EXERCISE DETAILS: Those lines of the data that hold the word "pixels" are to be copied out.

PROVIDED RECORDS:
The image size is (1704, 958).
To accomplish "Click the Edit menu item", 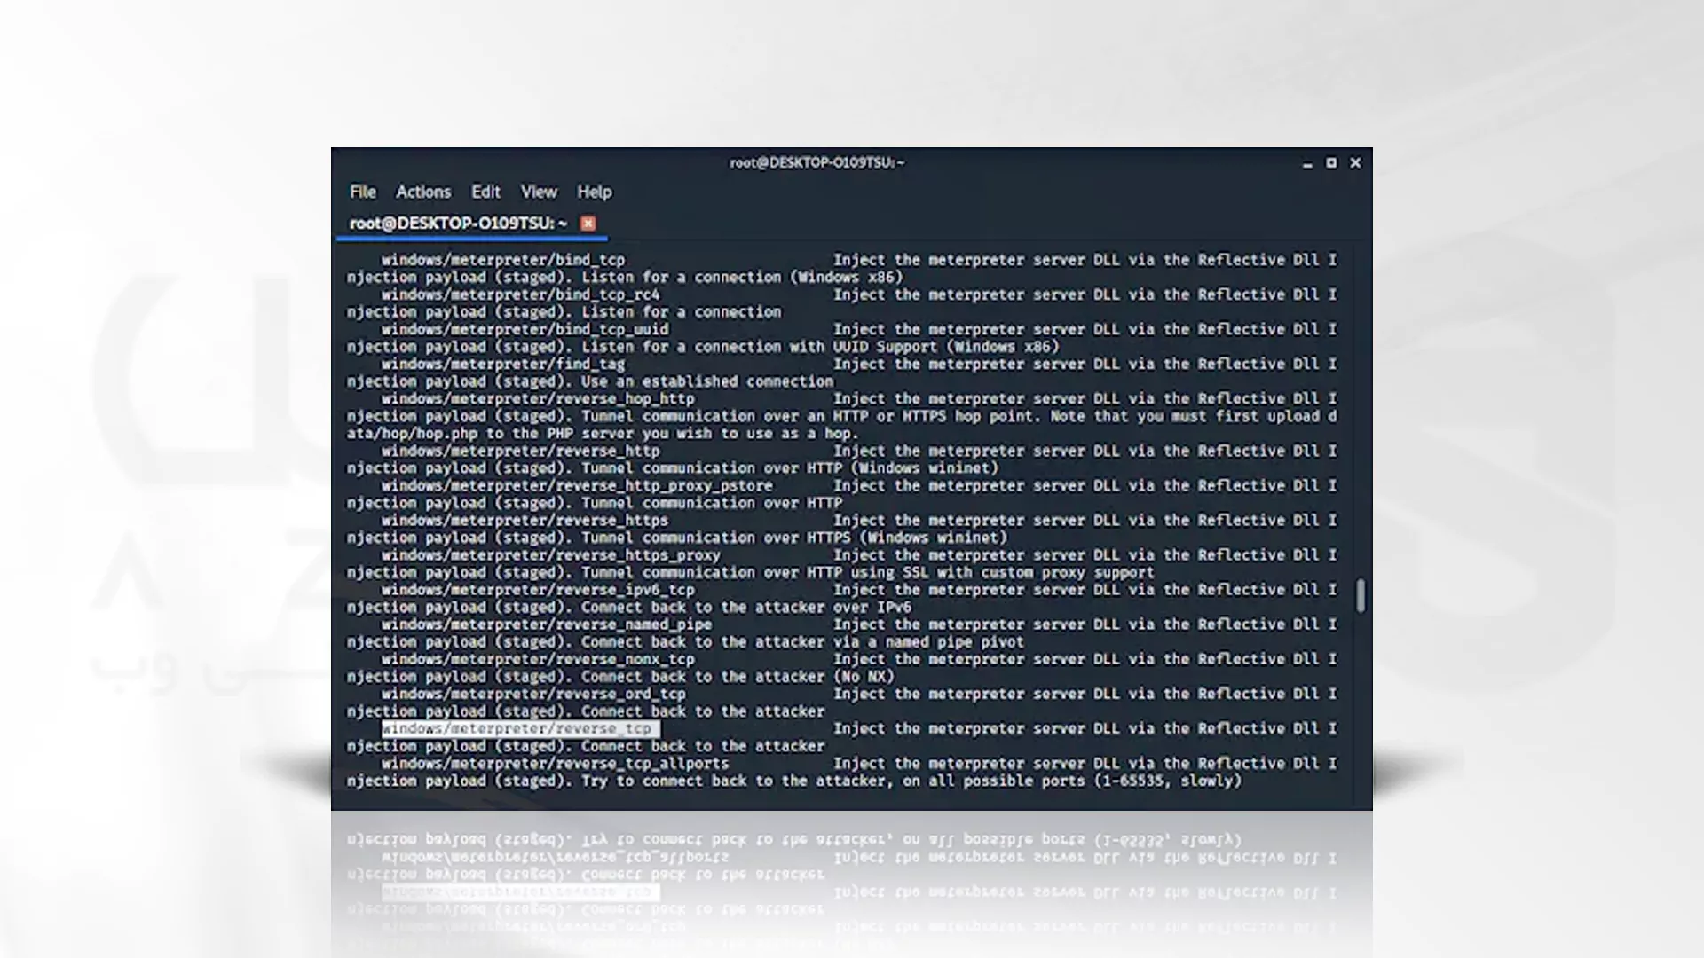I will [485, 191].
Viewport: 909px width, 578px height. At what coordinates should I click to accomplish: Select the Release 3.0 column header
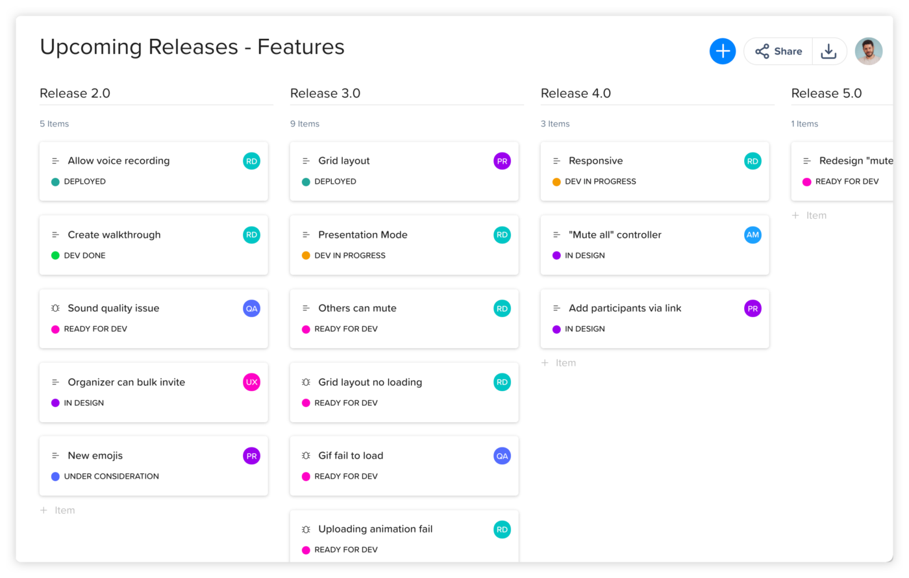(x=325, y=93)
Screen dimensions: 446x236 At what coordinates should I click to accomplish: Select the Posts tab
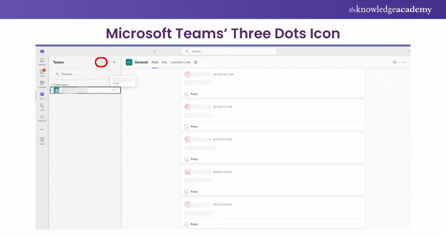(155, 62)
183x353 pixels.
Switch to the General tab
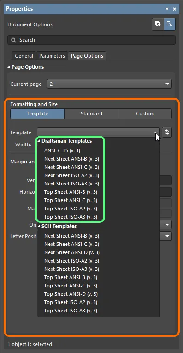(x=24, y=56)
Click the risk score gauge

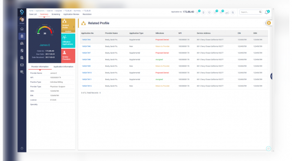[x=45, y=30]
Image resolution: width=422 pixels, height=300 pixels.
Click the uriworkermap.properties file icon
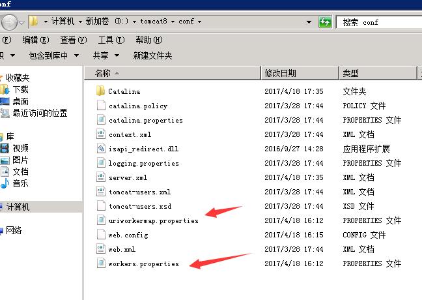coord(100,220)
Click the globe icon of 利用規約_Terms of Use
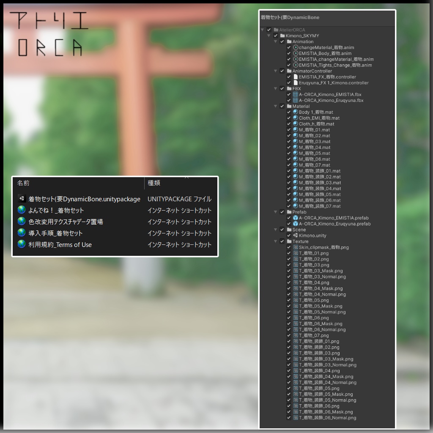The height and width of the screenshot is (433, 433). pyautogui.click(x=22, y=244)
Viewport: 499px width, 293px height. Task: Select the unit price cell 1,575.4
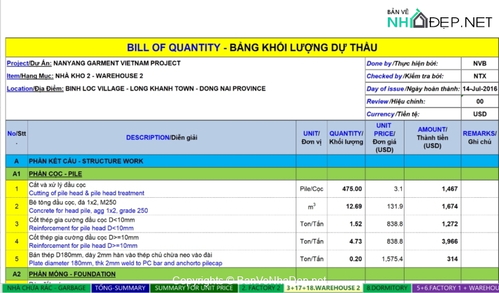click(x=385, y=258)
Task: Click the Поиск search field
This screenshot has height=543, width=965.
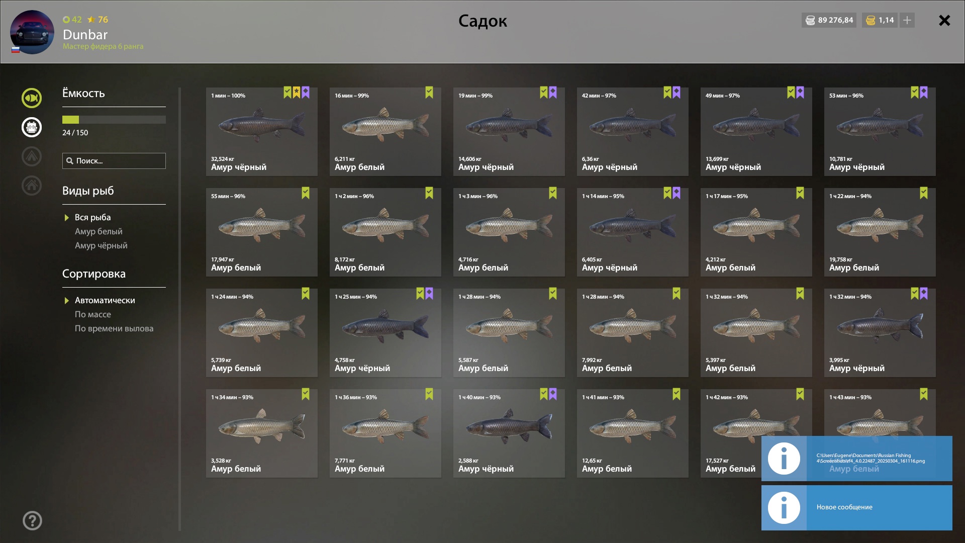Action: pyautogui.click(x=114, y=161)
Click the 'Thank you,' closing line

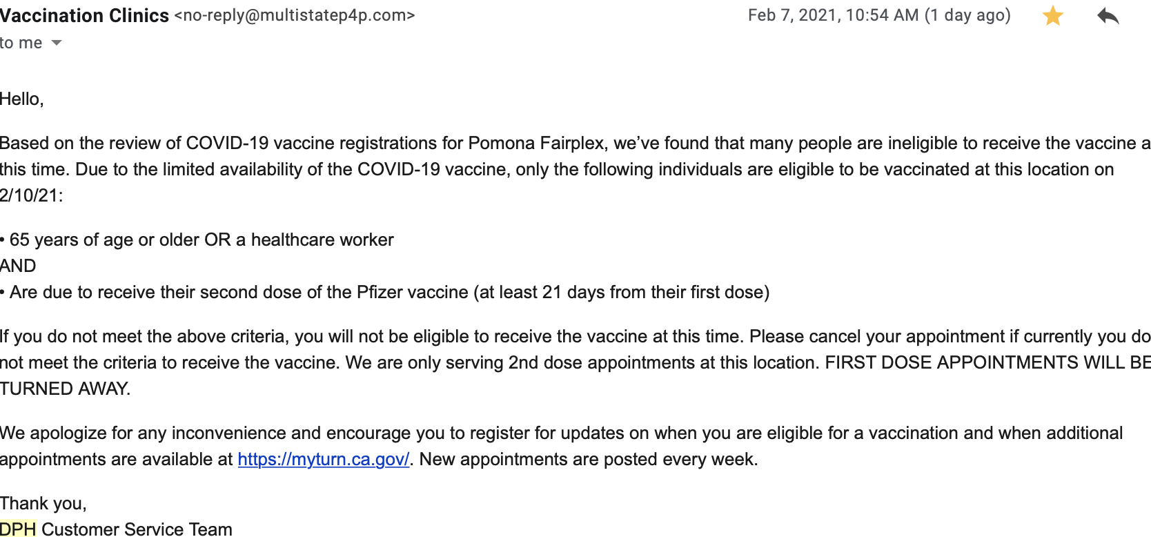click(x=43, y=503)
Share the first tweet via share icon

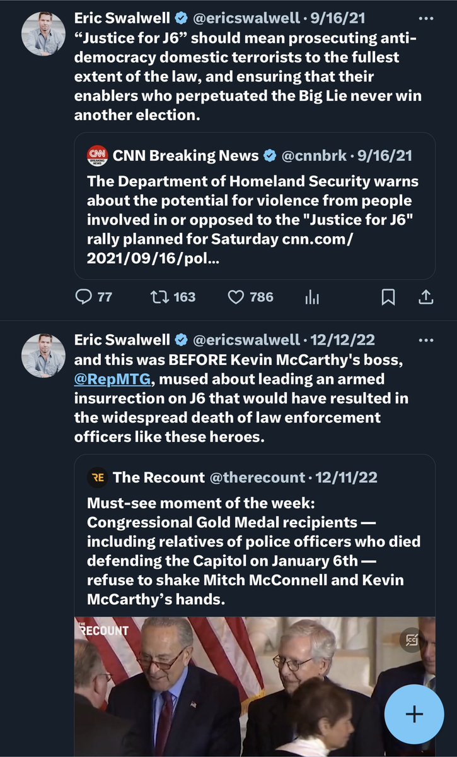[x=425, y=297]

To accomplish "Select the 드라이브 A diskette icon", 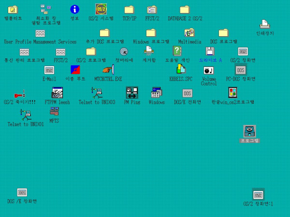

WRITTEN REPLY:
183x353 pixels.
Image resolution: width=422 pixels, height=300 pixels.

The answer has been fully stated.